Segment Start: DATA FOR REVIEW

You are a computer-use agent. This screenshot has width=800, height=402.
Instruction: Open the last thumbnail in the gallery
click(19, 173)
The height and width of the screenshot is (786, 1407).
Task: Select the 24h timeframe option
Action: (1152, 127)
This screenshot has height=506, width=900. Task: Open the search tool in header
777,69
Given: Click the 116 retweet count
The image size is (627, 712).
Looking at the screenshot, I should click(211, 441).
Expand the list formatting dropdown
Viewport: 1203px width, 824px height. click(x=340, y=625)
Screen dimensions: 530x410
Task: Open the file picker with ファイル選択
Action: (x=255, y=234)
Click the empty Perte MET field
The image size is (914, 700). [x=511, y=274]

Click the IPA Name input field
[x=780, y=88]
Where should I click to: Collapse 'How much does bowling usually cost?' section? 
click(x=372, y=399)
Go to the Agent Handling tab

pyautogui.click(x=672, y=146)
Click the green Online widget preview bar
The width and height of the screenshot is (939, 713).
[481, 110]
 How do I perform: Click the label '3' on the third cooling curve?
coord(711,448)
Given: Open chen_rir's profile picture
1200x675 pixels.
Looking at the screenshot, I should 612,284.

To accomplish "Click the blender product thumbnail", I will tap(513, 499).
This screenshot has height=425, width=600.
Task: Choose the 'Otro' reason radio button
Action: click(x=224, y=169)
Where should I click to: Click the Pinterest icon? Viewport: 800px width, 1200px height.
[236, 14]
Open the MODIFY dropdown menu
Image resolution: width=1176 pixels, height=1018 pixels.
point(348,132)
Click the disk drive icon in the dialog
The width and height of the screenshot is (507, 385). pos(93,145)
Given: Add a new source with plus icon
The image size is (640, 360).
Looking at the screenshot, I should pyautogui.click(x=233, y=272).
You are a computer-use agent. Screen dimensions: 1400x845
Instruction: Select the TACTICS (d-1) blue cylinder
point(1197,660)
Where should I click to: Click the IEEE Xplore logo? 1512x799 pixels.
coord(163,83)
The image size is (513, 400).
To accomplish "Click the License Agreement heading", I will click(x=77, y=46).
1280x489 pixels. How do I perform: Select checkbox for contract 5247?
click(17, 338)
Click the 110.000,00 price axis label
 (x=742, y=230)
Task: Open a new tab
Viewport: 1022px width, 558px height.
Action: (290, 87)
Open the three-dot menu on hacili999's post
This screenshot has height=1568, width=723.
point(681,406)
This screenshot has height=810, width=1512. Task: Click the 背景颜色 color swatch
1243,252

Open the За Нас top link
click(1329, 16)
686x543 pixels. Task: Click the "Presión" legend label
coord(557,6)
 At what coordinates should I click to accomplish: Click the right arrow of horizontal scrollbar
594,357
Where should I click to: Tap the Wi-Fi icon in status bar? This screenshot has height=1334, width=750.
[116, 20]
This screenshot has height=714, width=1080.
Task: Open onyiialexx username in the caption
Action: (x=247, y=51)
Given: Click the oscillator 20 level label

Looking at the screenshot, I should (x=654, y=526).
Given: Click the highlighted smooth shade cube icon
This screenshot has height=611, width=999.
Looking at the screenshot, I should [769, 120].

Segment End: DATA FOR REVIEW

## THE TASK
Each entry shown above is to be duplicated exactly.

## OUTPUT BELOW
You are a computer-use agent. This screenshot has width=800, height=402.
Instruction: Open the last thumbnail in the gallery
click(19, 173)
The height and width of the screenshot is (786, 1407).
Task: Select the 24h timeframe option
Action: (1152, 127)
This screenshot has height=506, width=900. Task: Open the search tool in header
777,69
Given: Click the 116 retweet count
The image size is (627, 712).
Looking at the screenshot, I should click(211, 441).
Expand the list formatting dropdown
Viewport: 1203px width, 824px height. click(x=340, y=625)
Screen dimensions: 530x410
Task: Open the file picker with ファイル選択
Action: (x=255, y=234)
Click the empty Perte MET field
The image size is (914, 700). [x=511, y=274]

Click the IPA Name input field
[x=780, y=88]
Where should I click to: Collapse 'How much does bowling usually cost?' section? 
click(x=372, y=399)
Go to the Agent Handling tab

pyautogui.click(x=672, y=146)
Click the green Online widget preview bar
The width and height of the screenshot is (939, 713).
[481, 110]
 How do I perform: Click the label '3' on the third cooling curve?
coord(711,448)
Given: Open chen_rir's profile picture
1200x675 pixels.
Looking at the screenshot, I should 612,284.

To accomplish "Click the blender product thumbnail", I will tap(513, 499).
This screenshot has height=425, width=600.
Task: Choose the 'Otro' reason radio button
Action: click(x=224, y=169)
Where should I click to: Click the Pinterest icon? Viewport: 800px width, 1200px height.
[236, 14]
Open the MODIFY dropdown menu
Image resolution: width=1176 pixels, height=1018 pixels.
point(348,132)
Click the disk drive icon in the dialog
The width and height of the screenshot is (507, 385). pos(93,145)
Given: Add a new source with plus icon
The image size is (640, 360).
Looking at the screenshot, I should pyautogui.click(x=233, y=272).
You are a computer-use agent. Screen dimensions: 1400x845
Instruction: Select the TACTICS (d-1) blue cylinder
point(1197,660)
Where should I click to: Click the IEEE Xplore logo? 1512x799 pixels.
coord(163,83)
The image size is (513, 400).
To accomplish "Click the License Agreement heading", I will click(x=77, y=46).
1280x489 pixels. How do I perform: Select checkbox for contract 5247?
click(17, 338)
Click the 110.000,00 price axis label
 (x=742, y=230)
Task: Open a new tab
Viewport: 1022px width, 558px height.
Action: (290, 87)
Open the three-dot menu on hacili999's post
This screenshot has height=1568, width=723.
point(681,406)
This screenshot has height=810, width=1512. Task: Click the 背景颜色 color swatch
1243,252

Open the За Нас top link
click(1329, 16)
686x543 pixels. Task: Click the "Presión" legend label
coord(557,6)
 At what coordinates should I click to accomplish: Click the right arrow of horizontal scrollbar
594,357
Where should I click to: Tap the Wi-Fi icon in status bar? This screenshot has height=1334, width=750.
[116, 20]
This screenshot has height=714, width=1080.
Task: Open onyiialexx username in the caption
Action: (x=247, y=51)
Given: Click the oscillator 20 level label

Looking at the screenshot, I should (x=654, y=526).
Given: Click the highlighted smooth shade cube icon
This screenshot has height=611, width=999.
Looking at the screenshot, I should [769, 120].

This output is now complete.